The default column separator is a comma; you can specify a different one with the --csv-separator
option.
rdf¶
Writes the results into RDF/Turtle documents following the Audio Features ontology.
One file is created for each input audio file containing the features extracted by all transforms applied to that file, named after the input audio file with .n3
extension, placed in the same directory as the audio file.
To instruct Sonic Annotator to place the output files in another location, use --rdf-basedir
with a directory name.
To write a single file with all data (from all input audio files) in it, use --rdf-one-file
.
To write one file for each transform applied to each input audio file, named after the input audio file and transform name with .n3
suffix and ":" replaced by "_" throughout, use --rdf-many-files
.
To write all data to standard output instead of to a file, use --rdf-stdout
.
Sonic Annotator will not write to an output file that already exists. If you want to make it do this, use --rdf-force
to overwrite or --rdf-append
to append to it.
Sonic Annotator will use plugin description RDF if available to enhance its output (for example identifying note onset times as note onset times, if the plugin's RDF says that is what it produces, rather than writing them as plain events). Best results will be obtained if an RDF document is provided with your plugins (for example, vamp-example-plugins.n3
) and you have this installed in the same location as the plugins. To override this enhanced output and write plain events for all features, use --rdf-plain
.
The output RDF will include an available_as
property linking the results to the original audio signal URI. By default, this will point to the URI of the file or resource containing the audio that Sonic Annotator processed, such as the file:///
location on disk. To override this, for example to process a local copy of a file while generating RDF that describes a copy of it available on a network, you can use the --rdf-signal-uri
option to specify an alternative signal URI.

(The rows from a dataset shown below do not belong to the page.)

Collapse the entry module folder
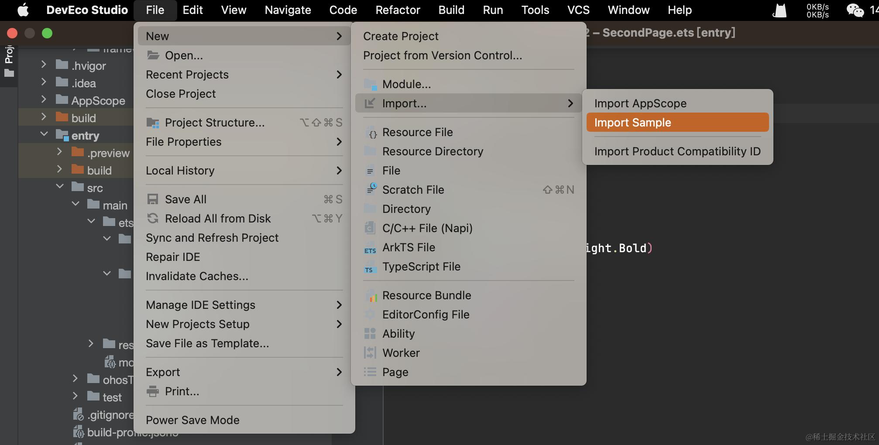 point(44,134)
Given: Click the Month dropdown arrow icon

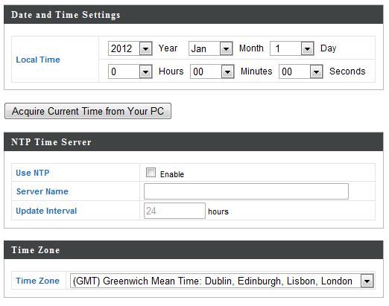Looking at the screenshot, I should (226, 48).
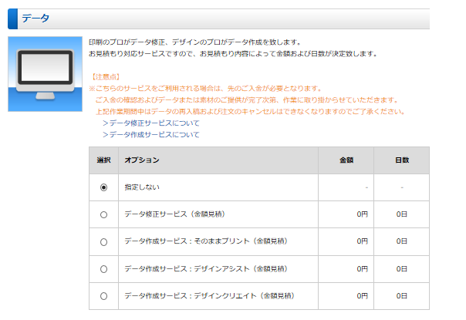
Task: Click the データ section heading
Action: click(x=35, y=18)
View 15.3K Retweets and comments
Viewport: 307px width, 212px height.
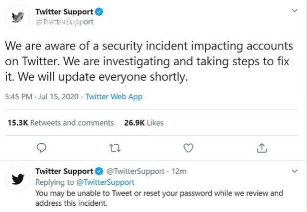(61, 123)
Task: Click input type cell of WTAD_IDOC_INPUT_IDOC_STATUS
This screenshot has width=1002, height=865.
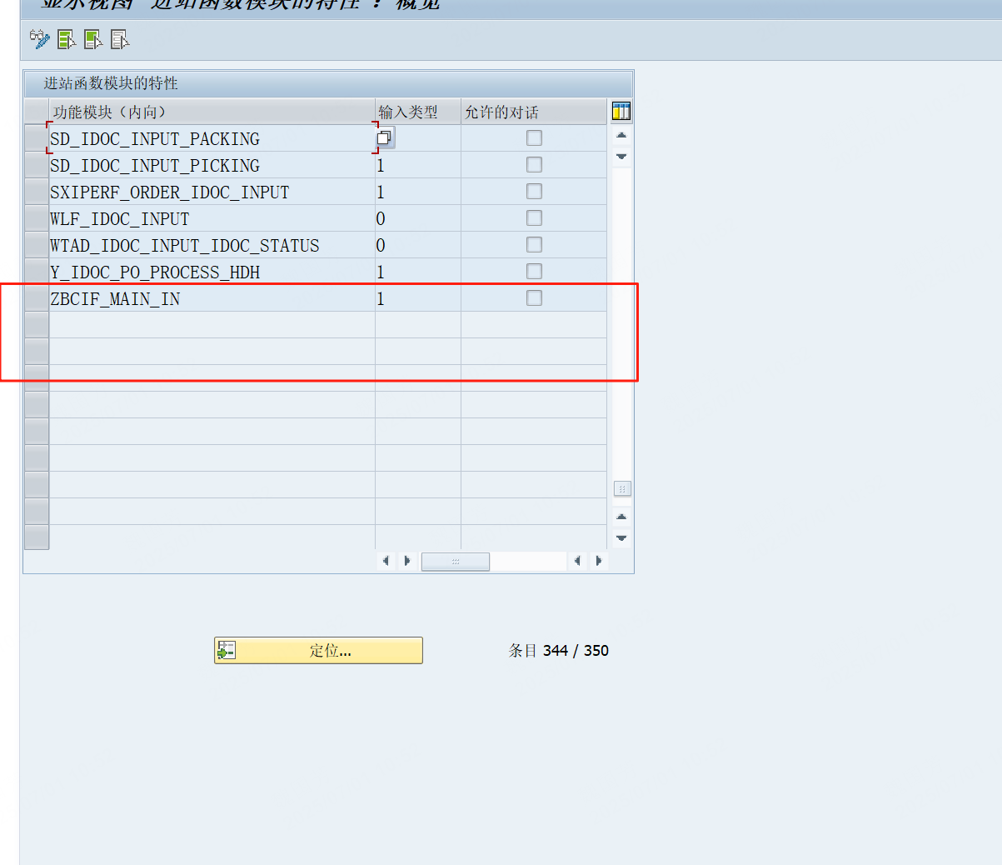Action: pyautogui.click(x=416, y=244)
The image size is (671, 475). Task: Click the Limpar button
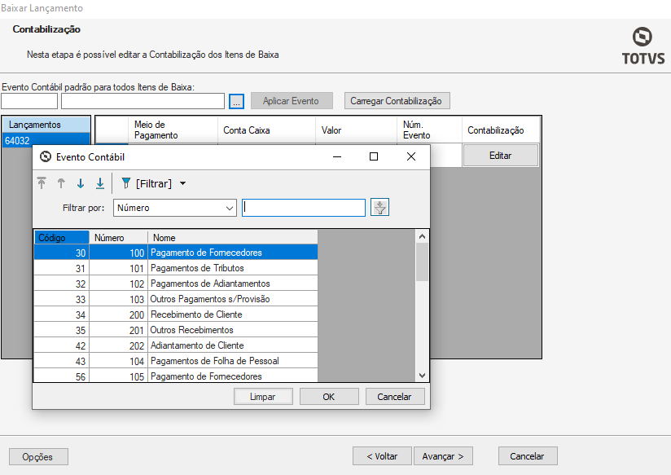pos(264,397)
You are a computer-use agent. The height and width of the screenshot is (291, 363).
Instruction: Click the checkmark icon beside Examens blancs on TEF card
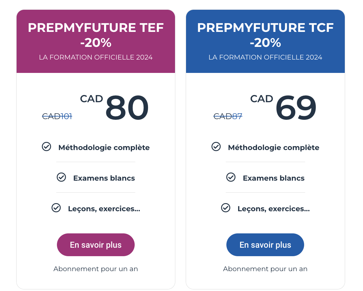tap(61, 177)
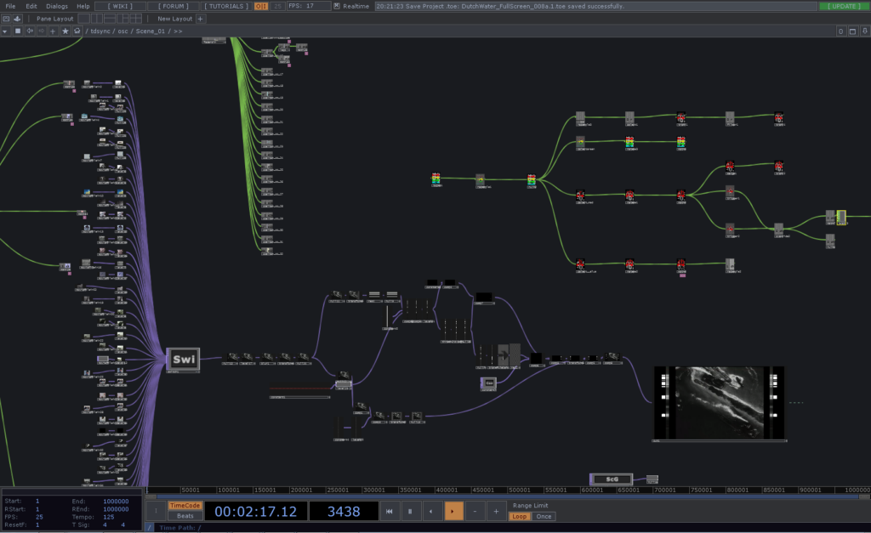
Task: Open the TUTORIALS link
Action: (227, 6)
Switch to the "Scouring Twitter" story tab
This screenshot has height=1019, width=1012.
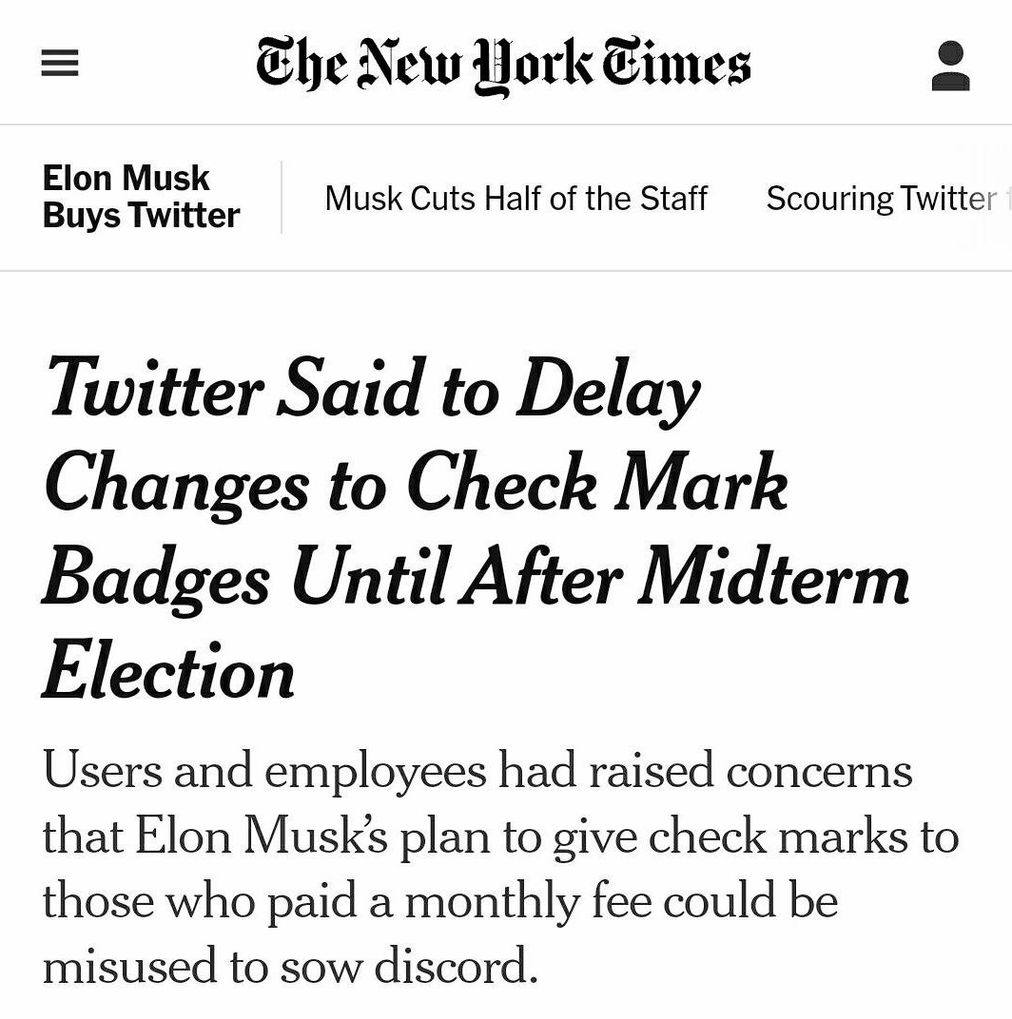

4. Optionally, how to summarise the features¶
Sonic Annotator can also calculate and write summaries of features, such as mean and median values.
To obtain a summary as well as the feature results, just use the -S
option, naming the type of summary you want (min
, max
, mean
, median
, mode
, sum
, variance
, sd
or count
). You can also tell it to produce only the summary, not the individual features, with --summary-only
.
Alternatively, you can specify a summary in a transform description. The following example tells Sonic Annotator to write both the times of note onsets estimated by the simple percussion onset detector example plugin, and the variance of the plugin's onset detection function.
(It will only process the audio file and run the plugin once.)
@prefix rdf: <http://www.w3.org/1999/02/22-rdf-syntax-ns#>. @prefix vamp: <http://purl.org/ontology/vamp/>. @prefix examples: <http://vamp-plugins.org/rdf/plugins/vamp-example-plugins#>. @prefix : <#>. :transform1 a vamp:Transform; vamp:plugin examples:percussiononsets ; vamp:output examples:percussiononsets_output_onsets . :transform2 a vamp:Transform; vamp:plugin examples:percussiononsets ; vamp:output examples:percussiononsets_output_detectionfunction ; vamp:summary_type "variance" .
Sonic Annotator can also summarise in segments — if you provide a comma-separated list of times as an argument to the --segments
option, it will calculate one summary for each segment bounded by the times you provided. For example,
$ sonic-annotator -d vamp:vamp-example-plugins:percussiononsets:detectionfunction \ -S variance --sumary-only --segments 1,2,3 -w csv --csv-stdout audio.wav (... some log output on stderr, then ...) "audio.wav",0.000000000,1.000000000,variance,1723.99,"(variance, continuous-time average)" ,1.000000000,1.000000000,variance,1981.75,"(variance, continuous-time average)" ,2.000000000,1.000000000,variance,1248.79,"(variance, continuous-time average)" ,3.000000000,7.031020407,variance,1030.06,"(variance, continuous-time average)"
Here the first row contains a summary covering the time period from 0 to 1 second, the second from 1 to 2 seconds, the third from 2 to 3 seconds and the fourth from 3 seconds to the end of the (short) audio file.